Here are the rules I follow when it comes to the internet, electronic data, and my security.
- For site I don’t care about I will use the same lame password. Like sites that just want to me to register so I can read the news or something. IE: No personal data.
- For site that have some personal data but nothing approaching identity theft type stuff I will use several passwords that I commonly use but strung together.
- For site that require very personal information that would constitute identity theft if someone got it and used it I use long and unique passwords (banks, social security administration, etc.)
- On sites like facebook, myspace, twitter and the like just remember this one rule: If you don’t want everyone in the world to read it or know it about you then just don’t post it at all.
- I have a GPG key that use to encrypt emails and documents and I have the public keys of friends with whom I like to communicate securely with.
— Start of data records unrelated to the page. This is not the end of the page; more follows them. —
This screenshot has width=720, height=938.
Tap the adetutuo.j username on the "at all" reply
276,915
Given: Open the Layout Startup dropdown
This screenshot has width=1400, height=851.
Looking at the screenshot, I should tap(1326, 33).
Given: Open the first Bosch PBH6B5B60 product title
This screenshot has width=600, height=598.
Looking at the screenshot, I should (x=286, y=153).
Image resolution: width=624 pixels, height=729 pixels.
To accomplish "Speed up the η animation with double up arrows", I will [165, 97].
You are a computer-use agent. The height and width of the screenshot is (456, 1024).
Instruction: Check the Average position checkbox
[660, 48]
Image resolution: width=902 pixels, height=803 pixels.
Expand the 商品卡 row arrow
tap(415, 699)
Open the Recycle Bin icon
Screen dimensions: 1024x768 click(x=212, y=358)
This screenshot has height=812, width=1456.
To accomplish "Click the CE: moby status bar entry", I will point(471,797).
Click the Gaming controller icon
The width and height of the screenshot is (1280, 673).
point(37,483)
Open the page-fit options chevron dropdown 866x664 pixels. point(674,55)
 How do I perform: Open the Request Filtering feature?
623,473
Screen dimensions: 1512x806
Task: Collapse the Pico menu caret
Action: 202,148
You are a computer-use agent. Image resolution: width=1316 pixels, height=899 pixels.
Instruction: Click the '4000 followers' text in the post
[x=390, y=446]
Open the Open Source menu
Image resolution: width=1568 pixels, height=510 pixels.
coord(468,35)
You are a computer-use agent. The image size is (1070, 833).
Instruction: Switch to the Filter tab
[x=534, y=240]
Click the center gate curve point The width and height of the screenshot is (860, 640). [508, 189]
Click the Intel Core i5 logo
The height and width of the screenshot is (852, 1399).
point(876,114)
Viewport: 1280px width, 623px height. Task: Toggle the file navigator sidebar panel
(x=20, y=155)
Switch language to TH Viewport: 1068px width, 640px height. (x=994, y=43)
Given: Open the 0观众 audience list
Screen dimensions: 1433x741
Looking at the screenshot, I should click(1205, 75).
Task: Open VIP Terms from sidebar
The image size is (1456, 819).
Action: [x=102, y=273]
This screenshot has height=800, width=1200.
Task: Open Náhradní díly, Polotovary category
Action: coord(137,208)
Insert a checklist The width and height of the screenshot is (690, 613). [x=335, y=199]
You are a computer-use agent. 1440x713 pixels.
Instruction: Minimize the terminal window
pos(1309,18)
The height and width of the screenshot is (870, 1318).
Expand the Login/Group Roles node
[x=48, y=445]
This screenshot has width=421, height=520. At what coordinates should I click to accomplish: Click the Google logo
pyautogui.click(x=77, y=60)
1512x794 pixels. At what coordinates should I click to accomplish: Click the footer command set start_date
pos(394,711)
My GPG pass phrase changes from time to time and it is a difficult one.
- I use OpenSSL technologies on my own servers and I look for secure technologies in everything I do – watch for the lock icon on your web browser and URLs with https://
Here’s some good technologies you can use to make your data and data storage more secure
- TrueCrypt Free and Open Source encrypted software, cross platform
- GPG GnuPrivacyGuard, Thunderbird has an OpenGPG plugin!!
- Roboform Secure Web browser password manager (Windows)
- SplashID for blackberry/desktop/android/etc. Secure Information manager
- KeePass Another password safe, cross platform, even a port for blackberry
- Atomic Helix GPG/PGP integration for the blackberry
- Windows can get SSL (ssh, scp, etc) in several ways; cygwin, openSSL, etc.
- RealVNC remote desktop with SSL built in
- If you have ssh installed you can tunnel a non-encrypted VNC or remote desktop through an ssh tunnel for the same effect.
- WinSCP This is a client for FTP, SFTP, SCP and it’s a good tool to have for any Windows desktop or server.
- PuTTY Good stuff for Windows; ssh, sftp, etc.